You make a valid points/concerns but I’m a bit more optimistic after 3.0. I think meteor will have a good niche and market akin that if ruby on rails and if it focuses more on backend/hosting it might do really well.

But anyway, migrating away from fiber, updating node and swapping express to just stay up to date it seem.to be a must, so they are beyond debate as far as I can tell. I would be more worried if those are not done.

1 Like

@filipenevola, am I right in my understanding that any packages that have used connectHandlers before will still work without changes (considering no version constraints)? Anything that uses rawConnectHandlers must be updated, similar to how we treat rawCollection when MongoDB is updated.

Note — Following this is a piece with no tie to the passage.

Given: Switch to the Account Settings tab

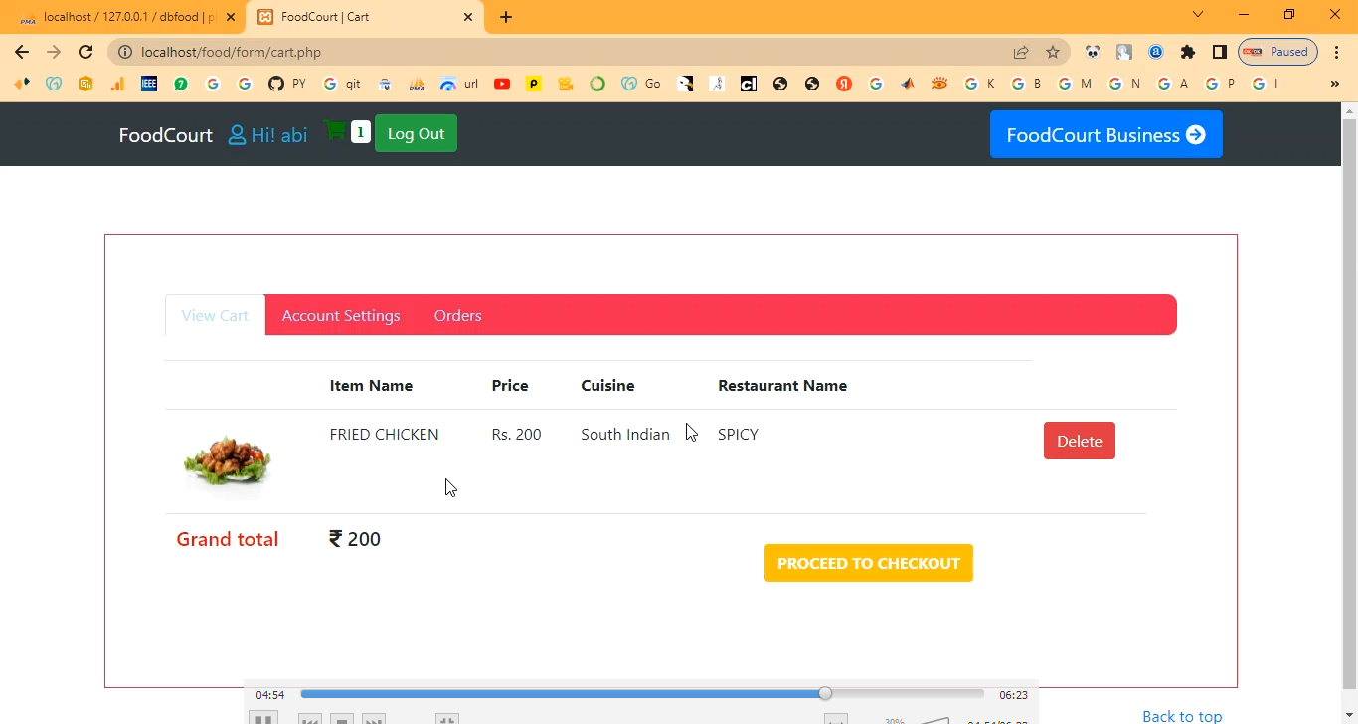Looking at the screenshot, I should click(341, 315).
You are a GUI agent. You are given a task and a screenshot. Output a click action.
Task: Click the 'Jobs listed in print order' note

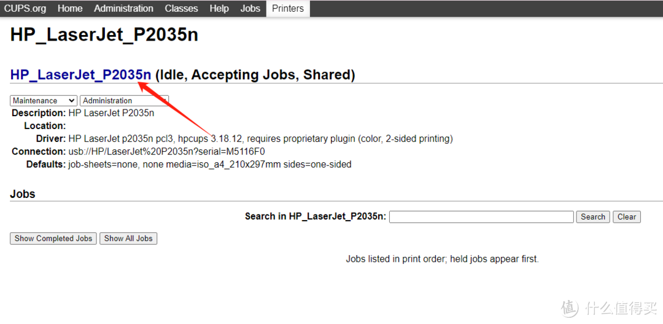[x=442, y=259]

We could agree to consider this version of webapp “compatible” and skip the major version bump. (the core team would need to double check all the changes)

Of course, this solution is not applicable everywhere, but maybe valid here? TBH, I’m unaware of how many packages depend on webapp.

Both handlers (raw and default) are the same. They expose connect (and now express) handlers.

The raw refers to be applied first in the chain.

The good news is that connect and express are compatible in many ways, especially at the handler’s level.

I would not expect everything to break. You should be fine if you use use and other things in a standard way.

I’m unaware of any real case in the Meteor community where the replacement from connect to express broke anything. Even if we find those, we could create a compatibility layer inside webapp. Report here if you know any.

But I understand the concern in this thread, probably because of other breaking changes that are coming, especially for MongoDB.

2 Likes

Hi all, my PR is finally done. It was missing the updates in the comments and checking other compatibility things like error handling.